It’s nothing new—Facebook is playing copycat again. This time, its alleged victim is Clubhouse – a drop-in audio chat app.
Facebook can be credited for many functions we consider to be normal or essential to social media today, and that’s a big part of why it’s still around 17 years after its release. But it would be remiss to claim that Facebook’s resume exclusively includes unique features.
In fact, it’s quite difficult to talk about changes Facebook has made in recent years without addressing the multiple times the platform has taken from its competitors. Recent reports claim that Facebook is setting out to copy for the umpteenth time.
Clubhouse Is the Subject of Facebook’s Newest Copycat Scheme
We don’t know when Facebook started production its Clubhouse clone, but we do know that the team working on it currently refers to the product as “Fireside.” That codename is subject to change though since the product is still in its early development stages.

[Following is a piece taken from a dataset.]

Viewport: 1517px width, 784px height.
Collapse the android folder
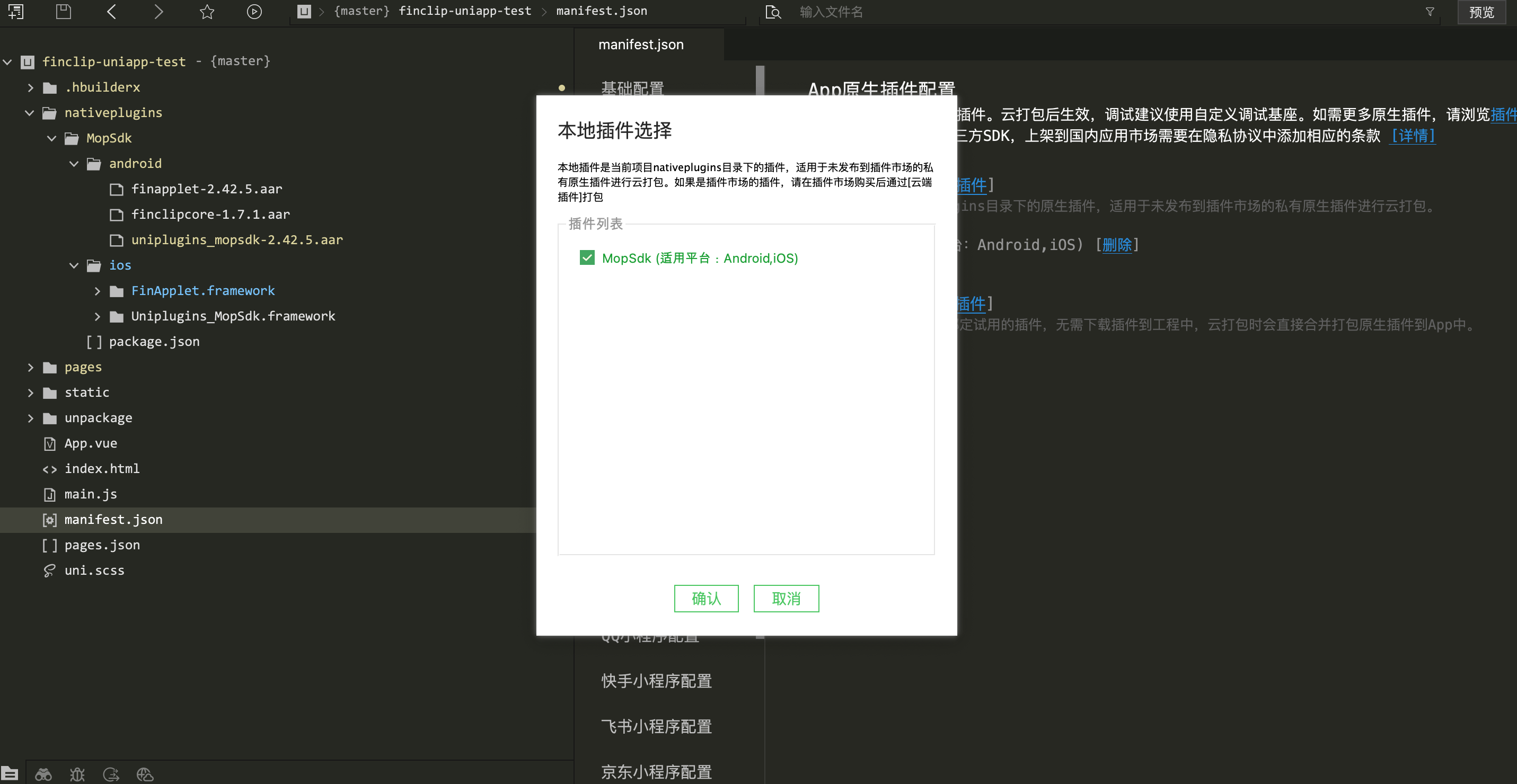point(74,164)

Facebook CEO Mark Zuckerberg has been interested in audio communication, says an unidentified source. That’s pretty vague. It could mean he’s kept an eye on it for some time, or that it only grabbed his attention recently.

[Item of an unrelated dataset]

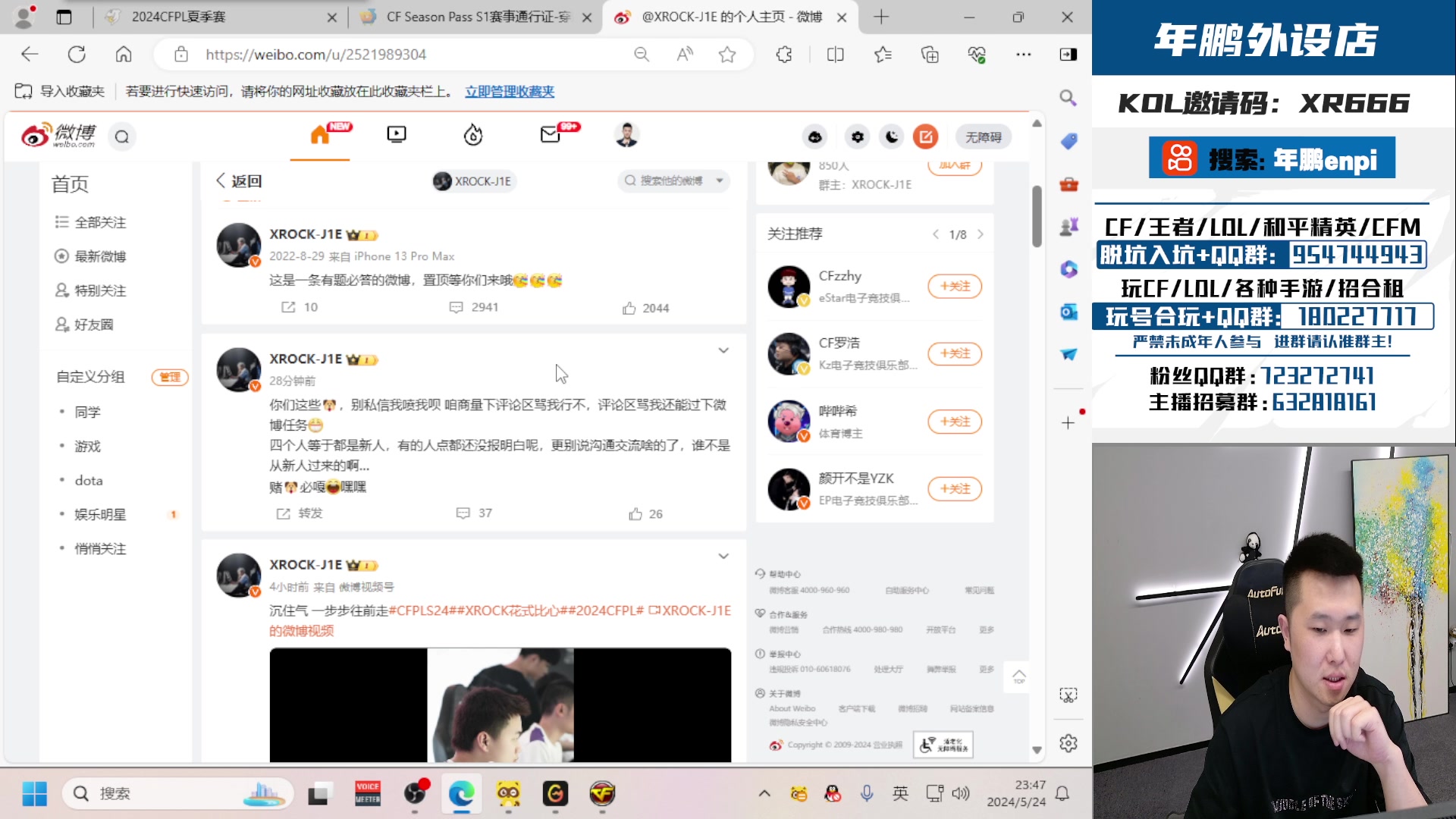1456x819 pixels.
Task: Compose a new post with the orange pencil icon
Action: (x=925, y=136)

Either way, Zuckerberg appeared on Clubhouse last Sunday to discuss augmented and virtual reality (AR and VR).
What Is Clubhouse?
If you haven’t heard of Clubhouse before, no worries. At the moment, its users are kept to something of a tight-knit circle. You can only join Clubhouse if you get invited by an existing user.
On the App Store, Clubhouse describes itself as “a space for casual, drop-in audio conversations—with friends and other interesting people around the world.”
You could think of it as another Skype or Zoom, but there is no video capture. Only audio and profile pictures and the “conversations” are more akin to listening to someone standing on a pedestal to give a presentation or a speech. You choose who you want to listen in on.
Facebook’s History of Copying Competing Apps
Zuckerberg seems to know that a social platform will be successful upon seeing it. Facebook bought Instagram, WhatsApp, and Oculus back when they were start-up companies. He made an attempt to buy Snapchat for $3 billion in 2013, but the team behind it declined.
And maybe that’s exactly it—Facebook has a history of borrowing ideas from competing apps because Zuckerberg is always on the hunt for something new to bring to Facebook.
In what’s perhaps the most famous example, Facebook started the trend of “stealing” from Snapchat when it added its own version of social media stories in 2017.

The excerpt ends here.